常にその生々しい、たとえば結婚とか家庭とか仕事とか、そういったものの中に入らないで生きてる人たちのことばかりを描いてきたんですよ。彼、ヴェンダースは。で、この役所広司さんもそういう人で。見てるうちにだんだん、わかってくるんですけど。彼はどうもすごくいいところのお坊ちゃんだったらしいんですよ。非常に教養もあって、こういう英語の歌を聞いてるんで、どうも英語もわかる人らしいっていう。でも、企業社会とか、そういったものに入れなかったのか、落ちこぼれたらしいってことがだんだんわかってくるっていう映画なんですよ。
で、彼はおそらく何か大きい失敗をしたのか、挫折をして、社会の歯車から落ちこぼれたんだろうということが少しずつわかってくるんですけども。ただね、この中でね、彼の一番幸せになる瞬間っていうのが出てくるんですね。彼、ちょっとお金が貯まるとね、ある小料理屋さんに行くんですよ。そこにはね、すごい美しい女将さんがいて。ものすごくうまい歌でカラオケを歌ってくれるんですよ。これはね、石川さゆりさんなんですよ。
(でか美ちゃん)ぴったり!
(石山蓮華)いや、ええっ? 石川さゆりさんがいる酒場?
(町山智浩)石川さゆりさんがいる酒場でさ、カラオケで歌を歌ってくれたら、それこそ1回100万円とか出す人もいるような世界ですよ。リアルだったら(笑)。そんなとこ、ねえよと思いましたけど(笑)。
(でか美ちゃん)でも普段は地下でちょっと飲んで……ってしてる彼がってことですよね。

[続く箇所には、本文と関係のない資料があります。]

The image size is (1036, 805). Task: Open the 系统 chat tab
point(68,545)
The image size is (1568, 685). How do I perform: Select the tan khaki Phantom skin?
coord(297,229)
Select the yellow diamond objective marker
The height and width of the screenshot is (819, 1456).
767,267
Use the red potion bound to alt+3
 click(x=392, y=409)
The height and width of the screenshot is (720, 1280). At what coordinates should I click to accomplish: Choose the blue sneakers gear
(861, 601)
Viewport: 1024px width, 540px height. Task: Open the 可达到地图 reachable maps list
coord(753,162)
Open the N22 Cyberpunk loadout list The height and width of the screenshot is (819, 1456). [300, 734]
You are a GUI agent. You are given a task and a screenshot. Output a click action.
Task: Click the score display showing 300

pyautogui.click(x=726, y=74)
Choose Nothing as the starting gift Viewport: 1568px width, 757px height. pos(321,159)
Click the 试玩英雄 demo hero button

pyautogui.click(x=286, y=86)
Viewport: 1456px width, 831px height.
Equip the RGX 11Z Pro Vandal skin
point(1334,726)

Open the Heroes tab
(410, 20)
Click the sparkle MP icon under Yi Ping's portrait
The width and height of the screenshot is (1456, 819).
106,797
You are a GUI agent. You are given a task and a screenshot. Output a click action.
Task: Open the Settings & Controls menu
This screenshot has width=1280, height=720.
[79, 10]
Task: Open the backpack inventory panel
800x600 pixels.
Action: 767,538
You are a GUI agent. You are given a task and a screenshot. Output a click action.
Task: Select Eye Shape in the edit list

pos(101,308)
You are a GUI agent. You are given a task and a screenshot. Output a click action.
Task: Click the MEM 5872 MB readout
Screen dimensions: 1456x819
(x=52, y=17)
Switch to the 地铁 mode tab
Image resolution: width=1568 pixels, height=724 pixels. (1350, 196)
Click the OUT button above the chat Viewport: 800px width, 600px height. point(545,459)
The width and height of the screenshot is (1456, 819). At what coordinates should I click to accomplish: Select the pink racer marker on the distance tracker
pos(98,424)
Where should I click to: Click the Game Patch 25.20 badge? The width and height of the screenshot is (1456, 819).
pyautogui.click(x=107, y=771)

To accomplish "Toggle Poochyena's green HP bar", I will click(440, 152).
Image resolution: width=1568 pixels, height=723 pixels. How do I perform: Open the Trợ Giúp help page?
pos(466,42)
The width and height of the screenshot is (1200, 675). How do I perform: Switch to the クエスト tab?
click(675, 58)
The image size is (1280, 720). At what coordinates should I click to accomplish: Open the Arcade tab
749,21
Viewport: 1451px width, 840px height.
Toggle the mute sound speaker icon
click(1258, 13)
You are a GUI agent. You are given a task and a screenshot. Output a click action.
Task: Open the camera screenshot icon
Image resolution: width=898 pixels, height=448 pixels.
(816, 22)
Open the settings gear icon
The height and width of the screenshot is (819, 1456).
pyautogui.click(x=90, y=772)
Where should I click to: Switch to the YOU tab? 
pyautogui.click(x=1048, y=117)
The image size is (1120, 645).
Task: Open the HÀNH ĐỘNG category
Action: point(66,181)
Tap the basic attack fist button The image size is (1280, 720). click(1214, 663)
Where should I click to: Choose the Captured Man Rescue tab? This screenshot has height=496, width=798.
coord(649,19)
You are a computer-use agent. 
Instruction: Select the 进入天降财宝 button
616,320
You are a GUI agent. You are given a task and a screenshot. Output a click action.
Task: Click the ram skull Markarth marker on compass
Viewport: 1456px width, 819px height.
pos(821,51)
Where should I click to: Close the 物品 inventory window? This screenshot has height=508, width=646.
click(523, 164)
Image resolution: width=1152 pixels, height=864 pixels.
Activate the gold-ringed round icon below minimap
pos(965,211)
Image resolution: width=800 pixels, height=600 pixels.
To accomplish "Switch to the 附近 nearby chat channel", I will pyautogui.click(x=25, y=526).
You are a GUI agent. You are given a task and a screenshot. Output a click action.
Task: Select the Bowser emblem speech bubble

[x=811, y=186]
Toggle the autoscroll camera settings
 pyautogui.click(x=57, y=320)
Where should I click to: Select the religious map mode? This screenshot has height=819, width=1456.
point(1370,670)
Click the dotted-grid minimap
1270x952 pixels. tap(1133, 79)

(町山智浩)そうなんですよ。びっくりしましたよ。僕は、アメリカで映画祭で見ていていきなり石川さゆりさんが出てきたから。「うわっ!」って思いましたけども。でね、彼女が歌う歌がね、『朝日のあたる家』というね、アメリカの昔のブルースを歌うんですけども。それを日本語で歌うんですね。それがね、男に騙されて、売春宿に売られた女性の歌なんですね。で、「私みたいになっちゃいけないよ」って歌うんですけども。「ああ、演歌というのはやっぱりブルースなんだ」っていうことがそれでわかるんですよ。それで「おおーっ!」って思わせるんですけども。でも、なんでこんなところで石川さゆりの歌を聞いてるのか?っていうのはね、ちょっとありますけども。
(でか美ちゃん)すごいうまいんだろうな。
(石山蓮華)そのシーン、絶対に見たいですね。
(町山智浩)でも、そんな人は街で小料理屋、やってないですよ。そんなの(笑)。「何なんだ?」って思いましたけど。ただ、この映画は見てると本当に……僕はまさか、自分がこんな映画を見て幸せになると思わなかったですね。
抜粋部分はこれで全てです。